◆ PROVIDED DATA:

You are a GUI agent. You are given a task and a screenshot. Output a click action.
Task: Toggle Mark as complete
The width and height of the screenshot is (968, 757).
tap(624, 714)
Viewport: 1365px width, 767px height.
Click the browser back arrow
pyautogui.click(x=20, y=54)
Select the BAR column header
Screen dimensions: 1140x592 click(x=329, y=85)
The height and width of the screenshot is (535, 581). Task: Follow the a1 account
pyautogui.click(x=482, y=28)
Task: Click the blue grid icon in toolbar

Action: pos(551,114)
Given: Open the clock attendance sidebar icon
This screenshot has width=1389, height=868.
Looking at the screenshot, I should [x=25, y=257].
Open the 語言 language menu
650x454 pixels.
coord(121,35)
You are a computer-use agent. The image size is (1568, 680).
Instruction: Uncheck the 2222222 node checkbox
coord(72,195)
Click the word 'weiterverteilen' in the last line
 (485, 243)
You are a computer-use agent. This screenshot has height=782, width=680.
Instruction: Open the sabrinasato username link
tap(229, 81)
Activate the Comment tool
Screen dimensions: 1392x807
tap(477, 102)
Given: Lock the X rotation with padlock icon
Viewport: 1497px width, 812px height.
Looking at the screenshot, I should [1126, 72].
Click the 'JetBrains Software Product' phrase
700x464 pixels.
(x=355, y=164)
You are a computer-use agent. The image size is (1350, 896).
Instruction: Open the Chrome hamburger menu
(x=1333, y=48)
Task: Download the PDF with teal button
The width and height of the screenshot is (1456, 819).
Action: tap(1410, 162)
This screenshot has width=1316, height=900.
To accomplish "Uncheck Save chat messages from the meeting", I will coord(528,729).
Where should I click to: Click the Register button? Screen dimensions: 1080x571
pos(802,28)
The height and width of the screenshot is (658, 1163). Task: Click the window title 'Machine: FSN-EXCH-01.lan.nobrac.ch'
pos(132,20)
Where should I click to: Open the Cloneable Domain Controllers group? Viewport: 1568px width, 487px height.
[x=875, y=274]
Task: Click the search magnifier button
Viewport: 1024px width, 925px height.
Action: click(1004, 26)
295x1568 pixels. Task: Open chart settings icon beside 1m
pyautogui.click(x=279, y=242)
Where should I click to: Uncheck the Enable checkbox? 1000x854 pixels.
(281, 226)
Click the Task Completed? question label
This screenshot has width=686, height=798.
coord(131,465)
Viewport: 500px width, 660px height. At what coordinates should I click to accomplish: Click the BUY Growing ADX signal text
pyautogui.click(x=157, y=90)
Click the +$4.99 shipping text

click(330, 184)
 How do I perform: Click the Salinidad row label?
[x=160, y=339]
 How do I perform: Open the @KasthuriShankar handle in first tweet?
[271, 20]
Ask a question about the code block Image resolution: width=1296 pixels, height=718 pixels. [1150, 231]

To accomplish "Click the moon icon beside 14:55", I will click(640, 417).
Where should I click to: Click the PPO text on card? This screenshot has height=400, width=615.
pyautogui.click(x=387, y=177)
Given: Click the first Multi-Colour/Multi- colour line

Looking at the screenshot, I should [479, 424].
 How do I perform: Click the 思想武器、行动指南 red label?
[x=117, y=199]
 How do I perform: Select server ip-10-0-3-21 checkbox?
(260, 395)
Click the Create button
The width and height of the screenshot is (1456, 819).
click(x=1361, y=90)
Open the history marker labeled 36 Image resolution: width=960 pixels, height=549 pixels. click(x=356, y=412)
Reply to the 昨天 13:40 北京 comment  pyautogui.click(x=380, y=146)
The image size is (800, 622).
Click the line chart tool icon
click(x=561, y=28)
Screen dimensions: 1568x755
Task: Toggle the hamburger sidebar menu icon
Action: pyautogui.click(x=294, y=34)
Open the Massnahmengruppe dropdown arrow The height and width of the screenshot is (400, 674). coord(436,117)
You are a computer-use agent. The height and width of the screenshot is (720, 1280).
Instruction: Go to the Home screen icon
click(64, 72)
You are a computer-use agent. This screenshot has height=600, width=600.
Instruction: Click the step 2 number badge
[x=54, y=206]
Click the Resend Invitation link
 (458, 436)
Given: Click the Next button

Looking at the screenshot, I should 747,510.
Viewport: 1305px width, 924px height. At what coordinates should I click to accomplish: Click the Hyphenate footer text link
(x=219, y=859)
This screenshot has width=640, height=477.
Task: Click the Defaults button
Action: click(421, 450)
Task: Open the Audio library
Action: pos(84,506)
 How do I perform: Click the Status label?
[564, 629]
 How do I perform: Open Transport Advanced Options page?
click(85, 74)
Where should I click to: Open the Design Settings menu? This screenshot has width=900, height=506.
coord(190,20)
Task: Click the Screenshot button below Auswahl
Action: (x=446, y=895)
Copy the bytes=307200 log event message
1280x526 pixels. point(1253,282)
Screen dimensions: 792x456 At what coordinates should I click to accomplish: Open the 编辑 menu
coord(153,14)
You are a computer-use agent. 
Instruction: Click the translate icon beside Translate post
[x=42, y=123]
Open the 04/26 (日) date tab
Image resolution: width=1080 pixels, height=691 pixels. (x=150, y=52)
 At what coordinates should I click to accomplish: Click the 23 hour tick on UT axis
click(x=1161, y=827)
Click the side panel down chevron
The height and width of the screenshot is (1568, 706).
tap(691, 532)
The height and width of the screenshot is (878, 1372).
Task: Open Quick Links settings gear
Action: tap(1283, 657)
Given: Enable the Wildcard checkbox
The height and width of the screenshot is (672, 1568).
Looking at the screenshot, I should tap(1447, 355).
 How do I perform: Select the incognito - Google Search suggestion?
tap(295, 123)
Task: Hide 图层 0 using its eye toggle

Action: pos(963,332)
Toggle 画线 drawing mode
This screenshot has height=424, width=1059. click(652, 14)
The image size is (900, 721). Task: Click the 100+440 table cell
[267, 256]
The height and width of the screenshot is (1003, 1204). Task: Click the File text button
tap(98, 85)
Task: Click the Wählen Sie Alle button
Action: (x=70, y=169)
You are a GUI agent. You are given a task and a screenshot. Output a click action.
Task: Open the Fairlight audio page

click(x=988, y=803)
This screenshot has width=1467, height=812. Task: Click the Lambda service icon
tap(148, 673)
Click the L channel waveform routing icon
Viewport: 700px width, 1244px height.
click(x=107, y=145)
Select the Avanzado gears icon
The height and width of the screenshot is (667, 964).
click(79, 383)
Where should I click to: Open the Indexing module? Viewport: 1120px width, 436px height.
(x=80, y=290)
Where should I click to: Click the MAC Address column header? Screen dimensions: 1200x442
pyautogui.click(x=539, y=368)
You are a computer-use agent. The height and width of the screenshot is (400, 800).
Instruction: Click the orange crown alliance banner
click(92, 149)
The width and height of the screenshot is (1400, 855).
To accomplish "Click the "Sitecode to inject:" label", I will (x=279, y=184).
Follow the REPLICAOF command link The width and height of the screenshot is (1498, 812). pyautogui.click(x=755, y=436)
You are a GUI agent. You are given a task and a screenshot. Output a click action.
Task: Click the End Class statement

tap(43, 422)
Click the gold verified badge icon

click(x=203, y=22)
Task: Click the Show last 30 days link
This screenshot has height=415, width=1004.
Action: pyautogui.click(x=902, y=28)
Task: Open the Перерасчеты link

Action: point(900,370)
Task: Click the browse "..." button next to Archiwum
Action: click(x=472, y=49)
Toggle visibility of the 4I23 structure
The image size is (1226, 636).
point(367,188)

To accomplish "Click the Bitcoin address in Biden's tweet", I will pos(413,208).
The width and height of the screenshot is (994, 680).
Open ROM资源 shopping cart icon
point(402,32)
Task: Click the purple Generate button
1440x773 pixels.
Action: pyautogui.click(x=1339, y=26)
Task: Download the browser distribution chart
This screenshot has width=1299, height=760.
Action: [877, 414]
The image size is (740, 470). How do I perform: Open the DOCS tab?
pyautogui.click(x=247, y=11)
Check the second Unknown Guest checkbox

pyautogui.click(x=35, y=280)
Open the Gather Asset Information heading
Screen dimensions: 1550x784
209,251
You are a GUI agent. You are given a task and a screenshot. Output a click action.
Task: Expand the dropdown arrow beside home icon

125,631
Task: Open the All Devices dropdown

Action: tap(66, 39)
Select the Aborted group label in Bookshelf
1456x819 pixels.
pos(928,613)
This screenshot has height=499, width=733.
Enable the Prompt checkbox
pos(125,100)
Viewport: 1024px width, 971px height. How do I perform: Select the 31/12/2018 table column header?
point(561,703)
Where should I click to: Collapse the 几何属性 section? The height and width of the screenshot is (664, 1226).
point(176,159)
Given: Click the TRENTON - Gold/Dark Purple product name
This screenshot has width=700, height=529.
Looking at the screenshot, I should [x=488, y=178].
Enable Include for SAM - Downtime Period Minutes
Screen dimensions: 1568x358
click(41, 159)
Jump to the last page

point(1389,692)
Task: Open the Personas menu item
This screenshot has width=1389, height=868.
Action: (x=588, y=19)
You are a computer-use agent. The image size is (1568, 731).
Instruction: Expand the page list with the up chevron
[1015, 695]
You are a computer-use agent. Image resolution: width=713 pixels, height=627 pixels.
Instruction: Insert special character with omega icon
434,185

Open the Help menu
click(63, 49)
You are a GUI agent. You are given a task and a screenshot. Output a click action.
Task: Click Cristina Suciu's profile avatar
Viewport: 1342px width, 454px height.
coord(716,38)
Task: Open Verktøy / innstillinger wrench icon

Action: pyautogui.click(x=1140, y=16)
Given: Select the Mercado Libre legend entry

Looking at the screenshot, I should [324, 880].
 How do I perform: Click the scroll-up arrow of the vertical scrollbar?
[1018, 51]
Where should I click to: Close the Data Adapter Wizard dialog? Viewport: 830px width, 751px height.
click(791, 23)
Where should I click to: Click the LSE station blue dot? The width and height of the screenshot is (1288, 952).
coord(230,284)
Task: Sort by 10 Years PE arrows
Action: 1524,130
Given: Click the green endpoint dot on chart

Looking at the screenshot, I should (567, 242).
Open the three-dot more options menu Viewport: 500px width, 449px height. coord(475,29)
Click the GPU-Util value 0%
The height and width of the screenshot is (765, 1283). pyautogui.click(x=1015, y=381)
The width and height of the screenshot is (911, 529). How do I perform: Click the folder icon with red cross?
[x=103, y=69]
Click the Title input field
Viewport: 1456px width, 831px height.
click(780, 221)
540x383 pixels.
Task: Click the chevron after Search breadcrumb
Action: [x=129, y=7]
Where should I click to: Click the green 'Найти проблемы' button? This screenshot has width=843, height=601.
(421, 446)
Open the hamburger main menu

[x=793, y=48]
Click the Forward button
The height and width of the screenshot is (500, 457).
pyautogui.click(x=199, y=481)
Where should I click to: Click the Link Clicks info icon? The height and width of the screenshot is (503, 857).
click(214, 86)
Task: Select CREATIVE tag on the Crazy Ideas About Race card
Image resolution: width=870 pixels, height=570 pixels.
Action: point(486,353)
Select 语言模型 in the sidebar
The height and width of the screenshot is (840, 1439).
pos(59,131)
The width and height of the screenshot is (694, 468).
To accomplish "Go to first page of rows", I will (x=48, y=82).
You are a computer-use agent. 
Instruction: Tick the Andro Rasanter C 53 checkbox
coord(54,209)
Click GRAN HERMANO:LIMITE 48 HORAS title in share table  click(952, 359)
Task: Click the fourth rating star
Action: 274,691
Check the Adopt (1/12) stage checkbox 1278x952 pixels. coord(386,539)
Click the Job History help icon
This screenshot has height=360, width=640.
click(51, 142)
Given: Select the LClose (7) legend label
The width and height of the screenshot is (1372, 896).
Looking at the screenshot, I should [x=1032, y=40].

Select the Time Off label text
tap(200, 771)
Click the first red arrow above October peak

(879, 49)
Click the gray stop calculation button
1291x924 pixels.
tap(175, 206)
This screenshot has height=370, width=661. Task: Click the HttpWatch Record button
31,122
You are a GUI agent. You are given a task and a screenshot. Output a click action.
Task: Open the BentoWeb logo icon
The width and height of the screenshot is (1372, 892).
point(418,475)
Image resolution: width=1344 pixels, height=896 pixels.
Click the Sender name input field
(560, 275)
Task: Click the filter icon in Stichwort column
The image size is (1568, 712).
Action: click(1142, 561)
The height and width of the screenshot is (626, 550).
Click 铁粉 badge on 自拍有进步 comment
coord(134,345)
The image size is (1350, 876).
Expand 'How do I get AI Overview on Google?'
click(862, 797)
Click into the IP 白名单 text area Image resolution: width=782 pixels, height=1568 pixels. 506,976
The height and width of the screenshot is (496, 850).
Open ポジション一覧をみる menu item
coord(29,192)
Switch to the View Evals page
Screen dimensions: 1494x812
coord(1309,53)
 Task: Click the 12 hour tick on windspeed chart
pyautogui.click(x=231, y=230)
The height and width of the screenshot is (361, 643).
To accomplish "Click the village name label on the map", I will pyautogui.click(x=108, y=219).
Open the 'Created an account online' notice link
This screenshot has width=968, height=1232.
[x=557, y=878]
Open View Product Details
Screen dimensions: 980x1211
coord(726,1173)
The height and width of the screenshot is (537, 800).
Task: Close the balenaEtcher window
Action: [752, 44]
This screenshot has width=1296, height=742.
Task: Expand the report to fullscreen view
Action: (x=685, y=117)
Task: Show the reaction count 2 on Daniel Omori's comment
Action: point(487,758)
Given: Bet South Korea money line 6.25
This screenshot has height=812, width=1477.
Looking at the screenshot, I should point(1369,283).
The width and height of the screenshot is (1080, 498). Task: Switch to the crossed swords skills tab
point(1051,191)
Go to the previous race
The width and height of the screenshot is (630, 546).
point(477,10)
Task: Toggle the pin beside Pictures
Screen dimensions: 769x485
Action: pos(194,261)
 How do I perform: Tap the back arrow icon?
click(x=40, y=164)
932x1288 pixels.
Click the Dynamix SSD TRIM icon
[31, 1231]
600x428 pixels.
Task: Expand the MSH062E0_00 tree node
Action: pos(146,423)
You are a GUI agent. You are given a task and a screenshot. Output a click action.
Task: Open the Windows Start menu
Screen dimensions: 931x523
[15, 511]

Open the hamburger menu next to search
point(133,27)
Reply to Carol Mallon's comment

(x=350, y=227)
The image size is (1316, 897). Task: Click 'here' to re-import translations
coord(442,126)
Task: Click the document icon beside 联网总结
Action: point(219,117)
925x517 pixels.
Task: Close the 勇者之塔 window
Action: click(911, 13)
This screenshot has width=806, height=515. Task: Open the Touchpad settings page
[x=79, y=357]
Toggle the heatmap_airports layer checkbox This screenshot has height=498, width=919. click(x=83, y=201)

◆ EXERCISE DESCRIPTION: Reproduce the records verbatim, from the line containing "Open the hamburger menu next to search" through the line containing "Action: click(911, 13)", both lines included.

◆ CORRECT RESPONSE:
Open the hamburger menu next to search
point(133,27)
Reply to Carol Mallon's comment

(x=350, y=227)
The image size is (1316, 897). Task: Click 'here' to re-import translations
coord(442,126)
Task: Click the document icon beside 联网总结
Action: point(219,117)
925x517 pixels.
Task: Close the 勇者之塔 window
Action: click(911, 13)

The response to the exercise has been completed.